Dispersion & Reactive Flow in Porous Media — Lesson 3

This lesson covers the concept of dispersion in porous media, focusing on the process of miscible displacement. It explains how the flow occurs in porous media, leading to the mixing of solute or tracer. The lesson also discusses the step change in concentration and how it affects the concentration profile at the outlet. It further elaborates on the characterization of porous media based on the mixing process. The lesson introduces the concepts of dispersion coefficient, Peclet number, and dimensionless time. It also discusses the effect of stagnant zones and fractures on the flow and mixing in porous media.

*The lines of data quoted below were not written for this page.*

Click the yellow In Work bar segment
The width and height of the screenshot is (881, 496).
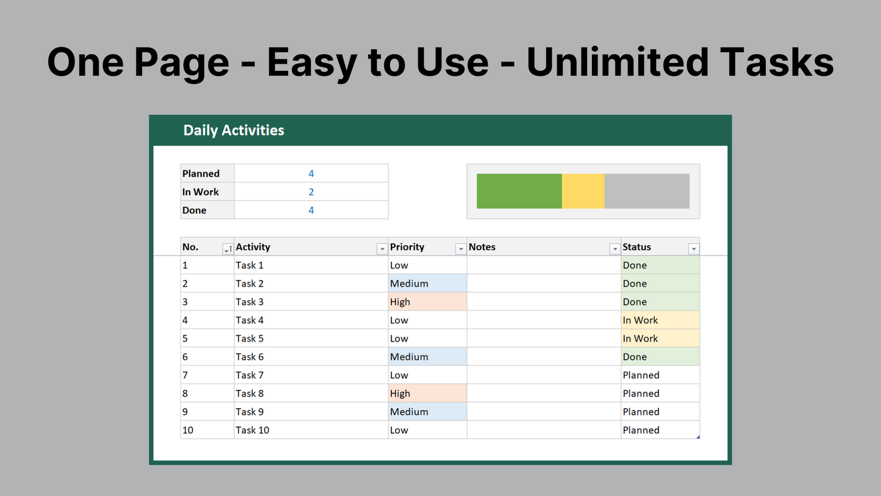click(583, 191)
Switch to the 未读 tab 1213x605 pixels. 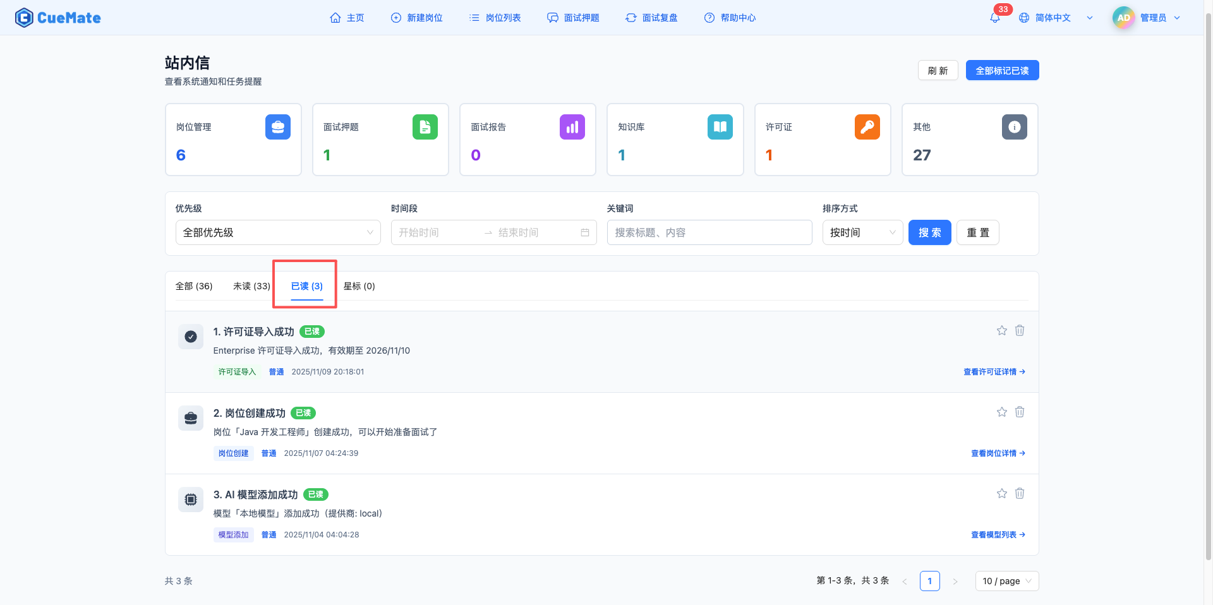pyautogui.click(x=251, y=285)
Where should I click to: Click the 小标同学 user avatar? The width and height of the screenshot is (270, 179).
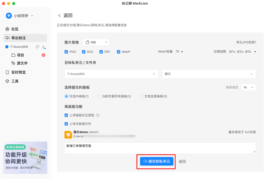(x=9, y=16)
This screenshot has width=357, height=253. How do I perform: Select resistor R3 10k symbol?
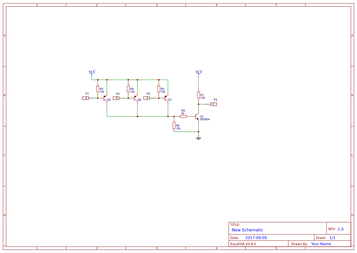[x=97, y=89]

The lesson concludes with the governing equation for reactive flow in porous media, taking into account accumulation, diffusion, convection, and reaction.

Video Highlights

00:25 - Discussion on miscible displacement and dispersion of solute in porous media
04:20 - Introduction to dispersion coefficient, Peclet number, and dimensionless time
11:46 - Discussion on the effect of stagnant zones and fractures on flow and mixing
20:30 - Explanation of the governing equation for reactive flow in porous media

Key Takeaways

- The flow in porous media leads to the mixing of solute or tracer, which can be characterized by observing the concentration profile at the outlet.
- The dispersion coefficient, Peclet number, and dimensionless time are key parameters in understanding the dispersion process in porous media.
- Stagnant zones and fractures can significantly affect the flow and mixing in porous media.
- The governing equation for reactive flow in porous media takes into account accumulation, diffusion, convection, and reaction.